The main character is an unnamed ‘hunger artist’ working under an impresario, living during a time of steadily declining popularity in his craft. The hunger artist is strongly passionate, follows a strict moral code, and is frustrated at the inexperienced judgments of common men who doubt his integrity. With the impresario not being able to organize larger gatherings for his acts, the artist leaves him to join a circus. While at first his cage is surrounded by bold signs which are updated regularly, the people’s attraction to the animal menagerie gradually makes him lose his audience. All the while, he keeps his fast, far surpassing his own expectations as the signs around him wither away, unnoticed by both the crowds and the circus staff. Finally, after inexplicably long, a staff member investigates his cage, expecting it to be empty. He sees a frail skeleton taking his last breaths. On being asked, “why can’t you do anything else?”, the hunger artist mutters his last words: “because I could not find a food I enjoyed.” 

Again, Kafka shows his expertise in conveying irony: the hunger artist dies because of starvation but subsisted off fasting his entire life. He is locked up in a cage and denied physical freedom, but that is where he gains the spiritual freedom to excel at his art and evade the food that awaits him outside. He wanted to live by avoiding eating, something that would eventually kill him. In a nutshell, The Hunger Artist is the Arendtian disaster of merging work and labor, taken to its logical extreme.

Essentially, the hunger artist has made his work to be the opposite of his labor. His starvation has transformed from Arendt’s work into Arendt’s labor, i.e., from the ability of accomplishment to the necessity of survival. The only difference here is that this necessity is psychological – he starves to bear existence – directly competing against his physical necessity. The hunger artist is forced to starve because he never found a food he liked; his acts are a result of his compulsion, not his ability. Therefore, he confesses at the end: “I always wanted you to admire my fasting”, knowing well that he never had any ability for his audience to ever admire. 

This story can be seen as a dialectic to the aftermath of the vita activa’s perversion. The ideas of developing labor for work and making labor into work are very different. Although work and labor are highly interdependent, the vita activa is a nuanced and balanced social philosophy, where changes in definitions can lead to dire estrangement from the self. Another nod to Arendt’s critique of Marx emerges here: Kafka agrees with Arendt on the importance of spiritual freedom. Marx’s writing, in contrast to Arendt, entrenches man in his physical existence, and hunger artist symbolizes that ideology’s failure in his eventual death.

The story also touches on the financial greed inherent in modern society’s work. The impresario goes against the hunger artist’s wishes to fast for longer periods of time, albeit knowing he had the capability to do so.
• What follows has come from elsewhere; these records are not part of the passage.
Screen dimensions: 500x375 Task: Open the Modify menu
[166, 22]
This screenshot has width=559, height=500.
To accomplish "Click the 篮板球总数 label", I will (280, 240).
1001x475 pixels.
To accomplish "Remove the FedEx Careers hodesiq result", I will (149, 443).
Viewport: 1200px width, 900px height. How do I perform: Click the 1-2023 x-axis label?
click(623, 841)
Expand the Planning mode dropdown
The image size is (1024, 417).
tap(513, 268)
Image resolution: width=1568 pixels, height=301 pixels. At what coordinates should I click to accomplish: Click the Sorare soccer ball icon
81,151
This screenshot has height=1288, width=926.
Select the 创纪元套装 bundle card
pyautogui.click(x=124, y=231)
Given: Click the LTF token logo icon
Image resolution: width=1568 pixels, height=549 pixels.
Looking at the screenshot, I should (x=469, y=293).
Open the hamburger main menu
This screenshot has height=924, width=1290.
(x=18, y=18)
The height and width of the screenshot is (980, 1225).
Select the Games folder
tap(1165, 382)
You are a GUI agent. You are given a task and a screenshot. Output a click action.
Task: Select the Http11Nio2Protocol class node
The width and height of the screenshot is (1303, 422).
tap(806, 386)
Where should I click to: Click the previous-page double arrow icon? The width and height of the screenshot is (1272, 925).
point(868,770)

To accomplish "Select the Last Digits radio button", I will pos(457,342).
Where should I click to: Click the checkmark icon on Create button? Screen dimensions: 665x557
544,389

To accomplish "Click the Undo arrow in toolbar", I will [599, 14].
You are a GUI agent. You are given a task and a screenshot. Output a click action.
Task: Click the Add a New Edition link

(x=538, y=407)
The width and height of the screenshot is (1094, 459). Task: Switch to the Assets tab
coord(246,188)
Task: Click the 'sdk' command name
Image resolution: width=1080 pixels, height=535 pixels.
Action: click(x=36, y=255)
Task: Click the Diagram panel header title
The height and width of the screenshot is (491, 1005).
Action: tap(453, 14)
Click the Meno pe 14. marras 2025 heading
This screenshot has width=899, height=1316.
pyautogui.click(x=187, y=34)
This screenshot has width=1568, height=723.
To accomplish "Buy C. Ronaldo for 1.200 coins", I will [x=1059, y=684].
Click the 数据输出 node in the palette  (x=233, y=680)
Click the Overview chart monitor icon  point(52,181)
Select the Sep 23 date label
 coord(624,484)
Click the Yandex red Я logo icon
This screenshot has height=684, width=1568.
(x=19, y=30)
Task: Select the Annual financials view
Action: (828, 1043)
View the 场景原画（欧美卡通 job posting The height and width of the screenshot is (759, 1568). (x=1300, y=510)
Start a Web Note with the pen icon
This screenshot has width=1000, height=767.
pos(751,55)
He saw the hunger artist as a commodity to make profits, placing monetary value at a higher importance than mutual courtesy. This is exactly what we see even in the modern capitalist workplace of today: the “plurality” embodying the human condition of consequent action is clouded by the same monetary association in place of true qualitative worth. Instead of focusing on the mass production woes like Arendt, Kafka chooses to show a more deep-rooted, oxymoronic flaw of modern work – collective alienation.